This Zero Carb Yogurt Bread is a delicious, low-carb alternative to traditional bread, perfect for those following keto or low-carb diets. Made with almond flour and Greek yogurt, it is moist, flavorful, and easy to prepare. It’s a versatile loaf that can be enjoyed toasted, as sandwiches, or with your favorite spreads.


Ingredients

Scale

Wet Ingredients

  • 1 cup plain full-fat Greek yogurt (unsweetened)
  • 2 large eggs
  • 1 tablespoon olive oil or melted butter (optional, for richness)

Dry Ingredients

  • 1 1/2 cups almond flour
  • 1 tablespoon baking powder
  • 1/4 teaspoon salt
  • 1/4 teaspoon garlic powder (optional for flavor)
  • 1 tablespoon psyllium husk powder (optional, for structure and texture)


Instructions

  1. Preheat the Oven: Preheat your oven to 350°F (175°C). Line a loaf pan with parchment paper or lightly grease it with cooking spray to prevent sticking.
  2. Mix Wet Ingredients: In a large mixing bowl, whisk together the eggs and Greek yogurt until smooth and fully combined. If using, add olive oil or melted butter and mix well.
  3. Combine Dry Ingredients: In a separate bowl, combine almond flour, baking powder, salt, and garlic powder (if using). Stir these dry ingredients thoroughly to ensure even distribution.
  4. Mix Batter: Gradually add the dry mixture to the wet ingredients, stirring continuously until a thick batter forms. If using psyllium husk powder, add it now and mix well until fully incorporated.
  5. Prepare for Baking: Pour the batter into the prepared loaf pan and spread it evenly with a spatula to create a uniform surface.
  6. Bake: Bake for 30-35 minutes or until a toothpick inserted into the center of the bread comes out clean. The top should turn golden brown and the bread will have risen nicely.
  7. Cool: Remove the bread from the oven and let it cool in the pan for 5 minutes.
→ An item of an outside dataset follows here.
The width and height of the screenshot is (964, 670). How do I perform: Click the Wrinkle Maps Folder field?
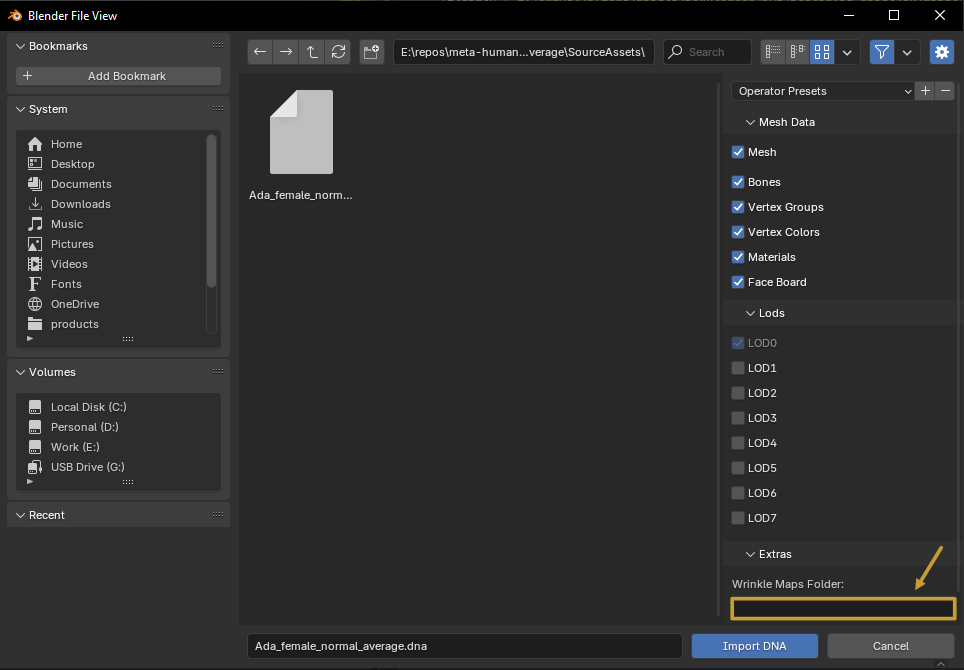click(843, 608)
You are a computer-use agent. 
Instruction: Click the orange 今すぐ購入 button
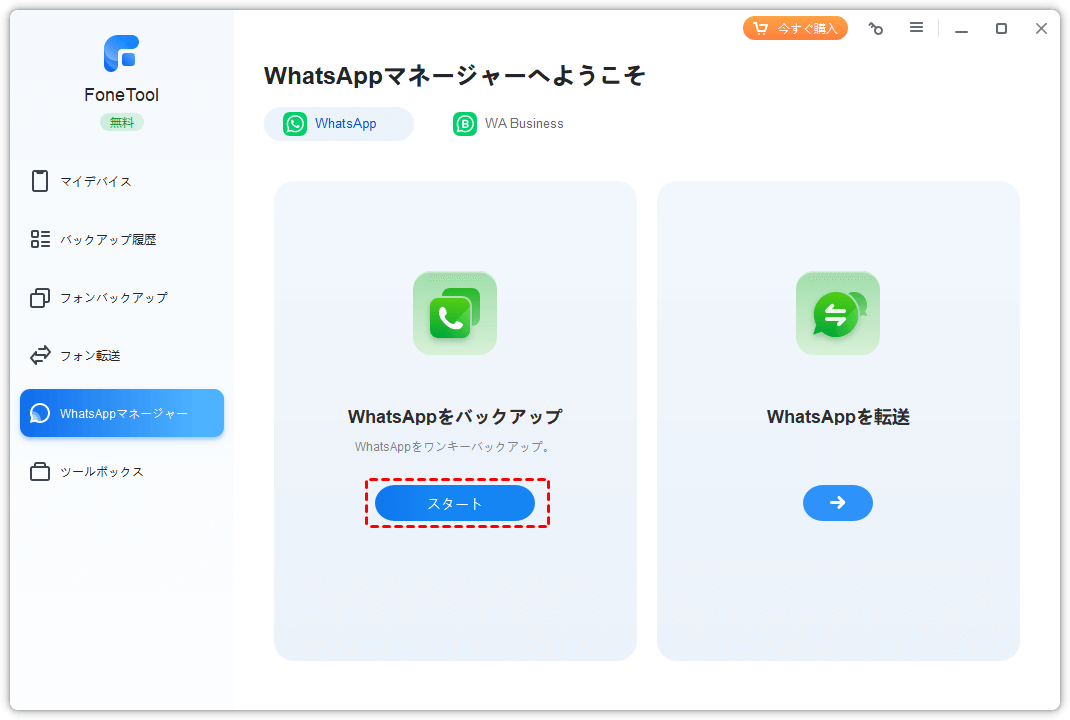click(795, 28)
Then transfer it to a wire rack to cool completely.
  8. Serve: Once cooled, slice the bread and enjoy it as toast, sandwiches, or with your favorite spread.

Notes

  • If you prefer a richer bread, add olive oil or melted butter as suggested.
  • Psyllium husk powder helps improve the bread’s structure and texture but is optional.
  • Garlic powder can be added for additional flavor or omitted for a plain bread.
  • Store leftover bread in an airtight container in the refrigerator for up to 5 days or freeze for longer storage.
  • This bread is naturally gluten-free and suitable for keto or low-carb diets.